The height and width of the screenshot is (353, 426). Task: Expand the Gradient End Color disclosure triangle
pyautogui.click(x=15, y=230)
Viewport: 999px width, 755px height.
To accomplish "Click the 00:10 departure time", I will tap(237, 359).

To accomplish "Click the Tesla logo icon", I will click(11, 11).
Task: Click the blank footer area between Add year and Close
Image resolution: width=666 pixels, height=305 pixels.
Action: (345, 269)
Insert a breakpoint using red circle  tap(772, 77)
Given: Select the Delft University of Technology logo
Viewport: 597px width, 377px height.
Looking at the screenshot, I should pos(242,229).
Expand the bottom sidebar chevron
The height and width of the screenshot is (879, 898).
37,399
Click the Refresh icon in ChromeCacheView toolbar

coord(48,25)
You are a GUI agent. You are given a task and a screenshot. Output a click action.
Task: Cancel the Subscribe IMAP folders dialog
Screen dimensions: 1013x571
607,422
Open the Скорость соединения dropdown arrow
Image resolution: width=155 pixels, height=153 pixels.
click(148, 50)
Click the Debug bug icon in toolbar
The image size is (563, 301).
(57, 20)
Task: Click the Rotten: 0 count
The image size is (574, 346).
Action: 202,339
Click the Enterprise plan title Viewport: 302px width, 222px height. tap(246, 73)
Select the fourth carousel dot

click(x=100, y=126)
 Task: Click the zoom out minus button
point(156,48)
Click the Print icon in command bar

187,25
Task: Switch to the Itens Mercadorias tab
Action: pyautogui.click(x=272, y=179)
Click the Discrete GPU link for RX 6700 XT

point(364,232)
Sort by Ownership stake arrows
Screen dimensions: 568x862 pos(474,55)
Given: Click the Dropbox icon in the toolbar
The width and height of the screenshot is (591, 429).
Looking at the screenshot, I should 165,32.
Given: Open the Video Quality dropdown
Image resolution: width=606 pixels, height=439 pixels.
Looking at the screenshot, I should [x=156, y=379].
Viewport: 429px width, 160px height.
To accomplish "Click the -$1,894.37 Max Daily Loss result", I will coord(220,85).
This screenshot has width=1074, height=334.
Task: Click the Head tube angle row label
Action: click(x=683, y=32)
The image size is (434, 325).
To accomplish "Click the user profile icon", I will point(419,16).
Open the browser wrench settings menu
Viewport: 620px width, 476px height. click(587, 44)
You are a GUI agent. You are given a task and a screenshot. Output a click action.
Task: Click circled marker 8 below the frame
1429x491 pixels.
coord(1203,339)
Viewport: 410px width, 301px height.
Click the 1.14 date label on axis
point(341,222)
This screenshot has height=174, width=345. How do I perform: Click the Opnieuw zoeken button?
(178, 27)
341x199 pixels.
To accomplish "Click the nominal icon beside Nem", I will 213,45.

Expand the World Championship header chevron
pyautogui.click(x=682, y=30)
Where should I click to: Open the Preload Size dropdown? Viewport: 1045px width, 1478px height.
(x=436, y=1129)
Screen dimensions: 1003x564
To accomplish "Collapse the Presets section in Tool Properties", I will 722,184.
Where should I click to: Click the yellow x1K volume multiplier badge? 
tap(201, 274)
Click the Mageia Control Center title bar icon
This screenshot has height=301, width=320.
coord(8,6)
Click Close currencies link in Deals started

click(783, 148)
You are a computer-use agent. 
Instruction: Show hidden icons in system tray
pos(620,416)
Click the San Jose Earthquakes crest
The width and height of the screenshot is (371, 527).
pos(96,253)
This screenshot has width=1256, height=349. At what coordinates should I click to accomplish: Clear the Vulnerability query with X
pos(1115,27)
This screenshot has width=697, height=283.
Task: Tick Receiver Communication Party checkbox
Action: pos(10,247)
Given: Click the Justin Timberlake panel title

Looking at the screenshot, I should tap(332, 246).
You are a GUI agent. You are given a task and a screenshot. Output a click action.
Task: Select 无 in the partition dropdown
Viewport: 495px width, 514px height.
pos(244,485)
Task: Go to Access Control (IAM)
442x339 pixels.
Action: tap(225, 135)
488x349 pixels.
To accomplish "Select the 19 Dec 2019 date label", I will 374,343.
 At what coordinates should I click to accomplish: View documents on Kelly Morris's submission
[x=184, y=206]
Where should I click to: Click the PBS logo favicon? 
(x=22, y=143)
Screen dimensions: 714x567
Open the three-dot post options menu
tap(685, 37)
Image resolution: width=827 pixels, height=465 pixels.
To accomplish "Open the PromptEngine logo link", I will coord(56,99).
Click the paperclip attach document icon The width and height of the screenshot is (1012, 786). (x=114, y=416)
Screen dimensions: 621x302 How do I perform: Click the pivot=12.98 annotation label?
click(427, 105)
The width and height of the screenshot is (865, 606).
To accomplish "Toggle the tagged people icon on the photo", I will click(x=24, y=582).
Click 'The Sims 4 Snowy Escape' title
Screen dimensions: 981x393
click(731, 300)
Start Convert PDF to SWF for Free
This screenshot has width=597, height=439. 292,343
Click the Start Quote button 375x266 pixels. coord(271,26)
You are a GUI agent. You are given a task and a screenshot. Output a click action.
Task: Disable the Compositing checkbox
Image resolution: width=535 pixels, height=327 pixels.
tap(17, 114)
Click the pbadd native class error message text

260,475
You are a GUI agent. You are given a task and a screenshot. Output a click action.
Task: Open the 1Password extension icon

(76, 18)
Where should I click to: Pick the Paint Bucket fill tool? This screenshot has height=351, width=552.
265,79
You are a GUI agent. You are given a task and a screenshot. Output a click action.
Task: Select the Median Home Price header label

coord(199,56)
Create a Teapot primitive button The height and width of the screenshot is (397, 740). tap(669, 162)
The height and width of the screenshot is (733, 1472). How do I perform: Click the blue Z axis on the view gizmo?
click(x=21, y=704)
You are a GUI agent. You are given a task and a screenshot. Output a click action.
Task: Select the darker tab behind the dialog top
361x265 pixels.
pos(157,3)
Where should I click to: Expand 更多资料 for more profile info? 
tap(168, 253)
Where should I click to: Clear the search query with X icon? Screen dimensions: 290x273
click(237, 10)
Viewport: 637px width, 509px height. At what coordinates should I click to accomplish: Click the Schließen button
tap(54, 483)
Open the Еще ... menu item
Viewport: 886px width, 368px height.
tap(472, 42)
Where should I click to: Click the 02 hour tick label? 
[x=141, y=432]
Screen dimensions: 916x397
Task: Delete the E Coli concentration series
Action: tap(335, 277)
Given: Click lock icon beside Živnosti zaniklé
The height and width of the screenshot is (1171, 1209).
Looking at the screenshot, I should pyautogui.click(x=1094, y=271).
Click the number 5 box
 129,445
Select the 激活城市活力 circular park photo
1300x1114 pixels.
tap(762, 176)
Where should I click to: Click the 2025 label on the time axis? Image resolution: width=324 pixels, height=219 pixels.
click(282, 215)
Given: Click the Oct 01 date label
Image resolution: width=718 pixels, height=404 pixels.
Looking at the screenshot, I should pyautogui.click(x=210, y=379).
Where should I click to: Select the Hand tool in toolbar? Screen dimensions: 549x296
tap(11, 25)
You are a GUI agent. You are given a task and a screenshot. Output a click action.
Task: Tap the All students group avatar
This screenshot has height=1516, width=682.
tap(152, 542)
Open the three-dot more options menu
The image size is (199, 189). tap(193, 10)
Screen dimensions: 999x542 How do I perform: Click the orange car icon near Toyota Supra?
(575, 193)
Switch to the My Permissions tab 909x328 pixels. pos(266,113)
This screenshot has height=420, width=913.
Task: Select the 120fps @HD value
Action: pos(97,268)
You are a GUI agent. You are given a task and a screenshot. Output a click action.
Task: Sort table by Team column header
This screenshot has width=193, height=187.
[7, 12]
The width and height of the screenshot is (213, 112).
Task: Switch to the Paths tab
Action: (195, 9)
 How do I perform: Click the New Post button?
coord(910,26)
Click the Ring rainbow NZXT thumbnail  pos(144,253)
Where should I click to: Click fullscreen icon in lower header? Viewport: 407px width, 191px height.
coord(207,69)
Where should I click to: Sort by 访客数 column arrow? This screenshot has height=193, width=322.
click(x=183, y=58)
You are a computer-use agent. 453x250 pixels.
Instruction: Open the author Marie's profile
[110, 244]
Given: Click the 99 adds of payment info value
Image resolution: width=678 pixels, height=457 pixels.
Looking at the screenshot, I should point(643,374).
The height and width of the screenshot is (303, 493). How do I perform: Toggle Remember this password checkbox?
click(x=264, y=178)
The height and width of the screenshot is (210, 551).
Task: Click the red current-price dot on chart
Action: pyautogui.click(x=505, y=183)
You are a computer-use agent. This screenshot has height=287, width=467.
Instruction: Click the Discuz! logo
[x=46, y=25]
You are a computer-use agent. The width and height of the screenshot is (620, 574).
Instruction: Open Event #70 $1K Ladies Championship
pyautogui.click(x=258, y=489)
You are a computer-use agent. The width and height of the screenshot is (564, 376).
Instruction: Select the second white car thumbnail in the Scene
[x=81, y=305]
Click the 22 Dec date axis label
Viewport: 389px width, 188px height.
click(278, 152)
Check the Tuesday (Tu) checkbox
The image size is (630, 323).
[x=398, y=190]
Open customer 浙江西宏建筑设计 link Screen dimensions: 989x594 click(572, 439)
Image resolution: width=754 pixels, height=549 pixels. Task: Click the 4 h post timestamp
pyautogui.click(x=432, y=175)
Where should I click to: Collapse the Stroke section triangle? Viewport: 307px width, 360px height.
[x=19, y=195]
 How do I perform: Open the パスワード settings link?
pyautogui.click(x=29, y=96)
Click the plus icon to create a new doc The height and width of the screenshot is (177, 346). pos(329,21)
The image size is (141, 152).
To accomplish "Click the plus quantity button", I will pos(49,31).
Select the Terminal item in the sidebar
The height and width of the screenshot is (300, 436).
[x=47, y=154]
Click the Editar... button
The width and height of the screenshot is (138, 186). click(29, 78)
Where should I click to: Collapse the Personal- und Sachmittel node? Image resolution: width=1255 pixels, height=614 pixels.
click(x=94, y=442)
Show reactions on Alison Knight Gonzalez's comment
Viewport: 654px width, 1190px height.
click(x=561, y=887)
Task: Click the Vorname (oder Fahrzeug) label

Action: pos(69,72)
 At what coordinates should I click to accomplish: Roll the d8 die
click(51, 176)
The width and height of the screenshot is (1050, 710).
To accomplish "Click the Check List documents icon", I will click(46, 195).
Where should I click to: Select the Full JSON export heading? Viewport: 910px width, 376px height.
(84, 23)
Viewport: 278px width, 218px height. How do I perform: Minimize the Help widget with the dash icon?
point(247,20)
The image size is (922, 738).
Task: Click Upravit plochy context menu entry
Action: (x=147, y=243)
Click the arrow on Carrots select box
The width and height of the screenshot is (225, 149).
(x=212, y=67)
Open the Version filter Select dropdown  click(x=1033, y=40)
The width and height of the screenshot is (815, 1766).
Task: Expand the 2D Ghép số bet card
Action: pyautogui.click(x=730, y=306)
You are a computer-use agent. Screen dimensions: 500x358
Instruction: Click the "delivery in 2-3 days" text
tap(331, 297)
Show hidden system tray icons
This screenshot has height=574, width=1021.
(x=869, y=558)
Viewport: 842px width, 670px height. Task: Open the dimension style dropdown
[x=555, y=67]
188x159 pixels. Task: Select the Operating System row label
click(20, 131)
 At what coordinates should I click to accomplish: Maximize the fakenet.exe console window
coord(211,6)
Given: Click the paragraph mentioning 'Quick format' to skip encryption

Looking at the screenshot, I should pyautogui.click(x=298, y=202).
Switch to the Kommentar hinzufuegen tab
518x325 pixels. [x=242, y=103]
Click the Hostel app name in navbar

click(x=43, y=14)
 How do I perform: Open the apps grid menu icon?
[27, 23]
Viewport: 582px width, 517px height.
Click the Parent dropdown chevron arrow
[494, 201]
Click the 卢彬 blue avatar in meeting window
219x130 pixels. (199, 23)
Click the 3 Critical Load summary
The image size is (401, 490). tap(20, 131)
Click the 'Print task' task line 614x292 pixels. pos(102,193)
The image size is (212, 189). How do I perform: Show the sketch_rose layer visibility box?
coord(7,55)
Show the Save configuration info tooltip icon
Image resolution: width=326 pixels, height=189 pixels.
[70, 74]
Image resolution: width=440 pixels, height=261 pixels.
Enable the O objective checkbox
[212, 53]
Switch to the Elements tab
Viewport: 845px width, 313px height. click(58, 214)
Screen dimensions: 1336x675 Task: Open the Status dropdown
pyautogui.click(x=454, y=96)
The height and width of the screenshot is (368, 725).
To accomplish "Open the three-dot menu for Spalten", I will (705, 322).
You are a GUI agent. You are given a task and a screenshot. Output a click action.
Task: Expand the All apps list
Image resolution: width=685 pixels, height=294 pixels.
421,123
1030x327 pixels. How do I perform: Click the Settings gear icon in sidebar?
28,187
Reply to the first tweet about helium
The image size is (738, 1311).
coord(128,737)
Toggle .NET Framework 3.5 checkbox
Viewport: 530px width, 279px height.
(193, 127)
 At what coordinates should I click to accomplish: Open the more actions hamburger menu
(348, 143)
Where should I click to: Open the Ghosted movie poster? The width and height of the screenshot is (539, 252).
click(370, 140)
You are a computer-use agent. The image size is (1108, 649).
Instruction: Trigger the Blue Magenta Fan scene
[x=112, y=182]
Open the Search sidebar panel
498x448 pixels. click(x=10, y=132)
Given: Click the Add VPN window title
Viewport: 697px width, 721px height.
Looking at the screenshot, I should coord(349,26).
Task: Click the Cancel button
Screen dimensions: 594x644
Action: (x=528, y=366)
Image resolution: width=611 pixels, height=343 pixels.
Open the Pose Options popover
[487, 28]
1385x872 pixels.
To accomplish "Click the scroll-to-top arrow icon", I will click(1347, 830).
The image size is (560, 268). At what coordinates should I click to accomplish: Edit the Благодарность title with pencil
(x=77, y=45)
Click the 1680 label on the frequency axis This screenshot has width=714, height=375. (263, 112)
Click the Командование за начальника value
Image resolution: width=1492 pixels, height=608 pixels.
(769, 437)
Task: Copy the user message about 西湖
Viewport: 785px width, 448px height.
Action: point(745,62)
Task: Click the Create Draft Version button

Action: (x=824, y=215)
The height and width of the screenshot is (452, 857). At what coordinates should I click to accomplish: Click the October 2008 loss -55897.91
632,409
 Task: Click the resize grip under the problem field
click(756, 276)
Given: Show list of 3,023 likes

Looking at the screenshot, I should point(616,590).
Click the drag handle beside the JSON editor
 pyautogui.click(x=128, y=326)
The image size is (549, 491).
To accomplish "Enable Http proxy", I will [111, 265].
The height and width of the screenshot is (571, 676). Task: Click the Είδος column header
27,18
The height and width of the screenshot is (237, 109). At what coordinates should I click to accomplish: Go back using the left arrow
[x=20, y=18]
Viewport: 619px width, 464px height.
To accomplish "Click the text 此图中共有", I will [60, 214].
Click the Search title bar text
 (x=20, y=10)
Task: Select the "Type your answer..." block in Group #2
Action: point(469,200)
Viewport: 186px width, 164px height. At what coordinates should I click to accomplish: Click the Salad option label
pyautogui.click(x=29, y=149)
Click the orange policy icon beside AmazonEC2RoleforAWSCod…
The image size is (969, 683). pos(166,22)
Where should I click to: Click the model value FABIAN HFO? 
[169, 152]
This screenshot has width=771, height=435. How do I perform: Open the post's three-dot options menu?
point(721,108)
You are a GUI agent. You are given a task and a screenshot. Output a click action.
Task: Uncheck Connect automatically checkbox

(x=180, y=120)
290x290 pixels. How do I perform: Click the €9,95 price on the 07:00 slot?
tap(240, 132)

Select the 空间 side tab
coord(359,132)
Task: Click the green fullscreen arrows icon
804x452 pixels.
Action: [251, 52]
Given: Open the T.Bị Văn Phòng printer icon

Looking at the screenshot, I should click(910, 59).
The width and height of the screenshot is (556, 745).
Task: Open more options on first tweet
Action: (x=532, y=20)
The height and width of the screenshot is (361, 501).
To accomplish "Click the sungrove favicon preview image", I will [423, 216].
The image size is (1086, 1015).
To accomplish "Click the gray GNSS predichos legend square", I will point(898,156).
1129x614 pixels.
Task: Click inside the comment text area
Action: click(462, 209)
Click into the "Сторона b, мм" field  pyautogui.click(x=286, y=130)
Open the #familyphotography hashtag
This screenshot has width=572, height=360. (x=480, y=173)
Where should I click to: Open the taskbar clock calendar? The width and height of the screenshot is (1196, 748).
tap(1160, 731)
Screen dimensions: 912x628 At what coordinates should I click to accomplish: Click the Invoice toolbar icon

## Work order
Begin with the line containing "The height and width of the screenshot is (361, 501)." and retype it and each line after it through the end of the records, keeping them exact and including nothing more.

## Completed exercise
The height and width of the screenshot is (361, 501).
To accomplish "Click the sungrove favicon preview image", I will [423, 216].
The image size is (1086, 1015).
To accomplish "Click the gray GNSS predichos legend square", I will point(898,156).
1129x614 pixels.
Task: Click inside the comment text area
Action: click(462, 209)
Click into the "Сторона b, мм" field  pyautogui.click(x=286, y=130)
Open the #familyphotography hashtag
This screenshot has width=572, height=360. (x=480, y=173)
Where should I click to: Open the taskbar clock calendar? The width and height of the screenshot is (1196, 748).
tap(1160, 731)
Screen dimensions: 912x628 At what coordinates should I click to accomplish: Click the Invoice toolbar icon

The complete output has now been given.